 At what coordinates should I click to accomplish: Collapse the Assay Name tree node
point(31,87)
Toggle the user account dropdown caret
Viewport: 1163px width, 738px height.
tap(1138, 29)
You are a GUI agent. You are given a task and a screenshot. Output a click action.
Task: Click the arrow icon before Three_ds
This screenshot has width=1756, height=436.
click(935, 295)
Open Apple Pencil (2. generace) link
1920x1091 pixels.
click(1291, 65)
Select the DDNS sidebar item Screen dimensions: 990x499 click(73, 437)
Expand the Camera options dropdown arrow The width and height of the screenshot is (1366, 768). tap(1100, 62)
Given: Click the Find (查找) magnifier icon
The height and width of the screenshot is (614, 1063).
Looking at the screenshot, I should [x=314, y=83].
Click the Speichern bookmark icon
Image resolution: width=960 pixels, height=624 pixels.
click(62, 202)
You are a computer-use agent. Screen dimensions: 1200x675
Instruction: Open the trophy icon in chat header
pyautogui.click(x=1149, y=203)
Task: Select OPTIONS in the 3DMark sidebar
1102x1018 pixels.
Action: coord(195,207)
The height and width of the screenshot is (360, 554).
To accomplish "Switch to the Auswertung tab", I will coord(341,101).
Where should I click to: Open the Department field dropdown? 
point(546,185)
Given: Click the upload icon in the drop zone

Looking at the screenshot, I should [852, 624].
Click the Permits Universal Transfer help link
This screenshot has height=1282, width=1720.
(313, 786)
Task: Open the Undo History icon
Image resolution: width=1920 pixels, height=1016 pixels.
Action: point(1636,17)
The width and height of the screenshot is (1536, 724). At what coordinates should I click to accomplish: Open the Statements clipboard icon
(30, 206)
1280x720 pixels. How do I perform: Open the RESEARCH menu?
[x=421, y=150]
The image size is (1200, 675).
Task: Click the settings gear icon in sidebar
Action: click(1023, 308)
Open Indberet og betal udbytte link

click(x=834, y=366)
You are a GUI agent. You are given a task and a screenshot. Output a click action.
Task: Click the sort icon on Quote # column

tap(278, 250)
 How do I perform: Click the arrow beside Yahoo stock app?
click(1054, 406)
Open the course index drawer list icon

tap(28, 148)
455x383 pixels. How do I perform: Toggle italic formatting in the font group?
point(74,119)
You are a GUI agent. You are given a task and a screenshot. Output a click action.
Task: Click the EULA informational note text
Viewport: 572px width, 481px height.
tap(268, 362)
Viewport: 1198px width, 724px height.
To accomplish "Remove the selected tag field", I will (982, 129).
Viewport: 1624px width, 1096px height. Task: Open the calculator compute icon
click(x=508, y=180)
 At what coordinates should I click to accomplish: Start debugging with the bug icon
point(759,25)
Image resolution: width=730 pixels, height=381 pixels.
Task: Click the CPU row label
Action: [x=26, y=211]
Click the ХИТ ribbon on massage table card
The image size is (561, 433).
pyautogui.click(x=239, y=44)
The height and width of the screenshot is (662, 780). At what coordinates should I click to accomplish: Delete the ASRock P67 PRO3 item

____________________

--- Directions for this task ---
Please print the records above exactly from their first line. End with the line containing "The height and width of the screenshot is (360, 554).", and include it.

--- Result below ---
 At what coordinates should I click to accomplish: Collapse the Assay Name tree node
point(31,87)
Toggle the user account dropdown caret
Viewport: 1163px width, 738px height.
tap(1138, 29)
You are a GUI agent. You are given a task and a screenshot. Output a click action.
Task: Click the arrow icon before Three_ds
This screenshot has width=1756, height=436.
click(935, 295)
Open Apple Pencil (2. generace) link
1920x1091 pixels.
click(1291, 65)
Select the DDNS sidebar item Screen dimensions: 990x499 click(73, 437)
Expand the Camera options dropdown arrow The width and height of the screenshot is (1366, 768). tap(1100, 62)
Given: Click the Find (查找) magnifier icon
The height and width of the screenshot is (614, 1063).
Looking at the screenshot, I should [x=314, y=83].
Click the Speichern bookmark icon
Image resolution: width=960 pixels, height=624 pixels.
click(62, 202)
You are a computer-use agent. Screen dimensions: 1200x675
Instruction: Open the trophy icon in chat header
pyautogui.click(x=1149, y=203)
Task: Select OPTIONS in the 3DMark sidebar
1102x1018 pixels.
Action: coord(195,207)
The height and width of the screenshot is (360, 554).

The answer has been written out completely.